The native plants are significant for the ecosystem services they provide to wildlife: native plants and native animals have lived in this area for many thousands of years, mutually adapting to the precense of one another. It is especially obvious with pollinators and insects: hummingbirds have a long tubular beak and require tubular shaped flowers with a lot of nectar in order to survive best, and many insect species are adapted to just one particular host plant to lay eggs on and for feeding. In turn, many native animals depend on the insects or the plants to provide them a source of food. When native plants diversity decreases, so does the diversity of these species.

Phragmites australis

A Marsh Wren hides in a stand of Phragmites australis, an invasive plant

Phragmites australis is one of the most significant invasive species to the region. These are found all over the Hackensack Meadowlands, forming massive monocultures where only Phragmites grow, leaving little room for native reed and grass species. This reed was introduced accidentally sometime in the late 18th or early 19th century, travelling in the ballast water from European ships. It started growing in thick stands on disturbed wetlands. In the modern day, its growth is also supported by fertiliser runoff from lawns, taking over where pollutant runoff kills native grasses and reeds. Native wildlife does not feed on its seeds very much, and the reeds in salt or brackish marshes do not grow low enough in the water to provide cover local fish. They are associated with a decrease in biodiversity of birds and fish.
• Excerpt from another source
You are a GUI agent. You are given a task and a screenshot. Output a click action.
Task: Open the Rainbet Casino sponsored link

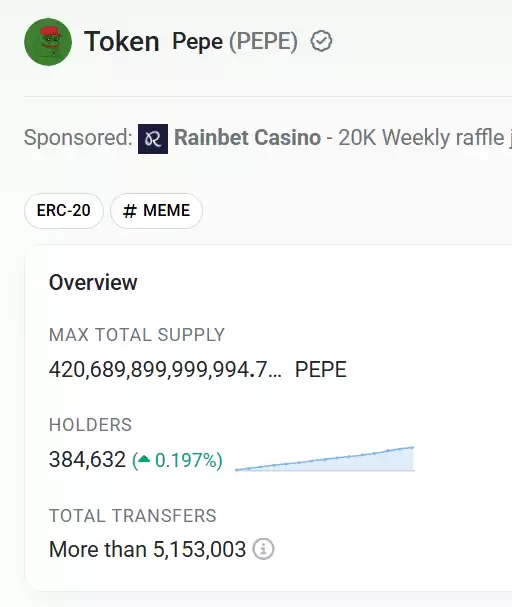tap(247, 138)
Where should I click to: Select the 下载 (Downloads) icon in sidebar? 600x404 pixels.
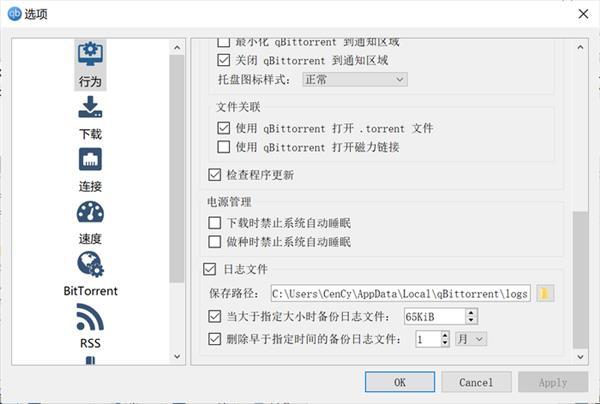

Removing phragmites may prove to be a major issue however: to get rid of them and leave nothing there can potentially cause soil erosion, or allow it to reintroduce itself. Using herbicides to remove them would kill off native marsh grasses too, and burning the phragmites would possibly cause its seeds to spread even further. Generally, what does seem to work is restoring the natural hydrology of wetlands by removing dykes, ditches, and berms, which can make space for the more salt adapted native reeds. It is also possible to plant seeds for native grasses and reeds on areas where phragmites has been removed. Minimising disturbance is important for areas with more native grasses, to prevent Phragmites from taking hold.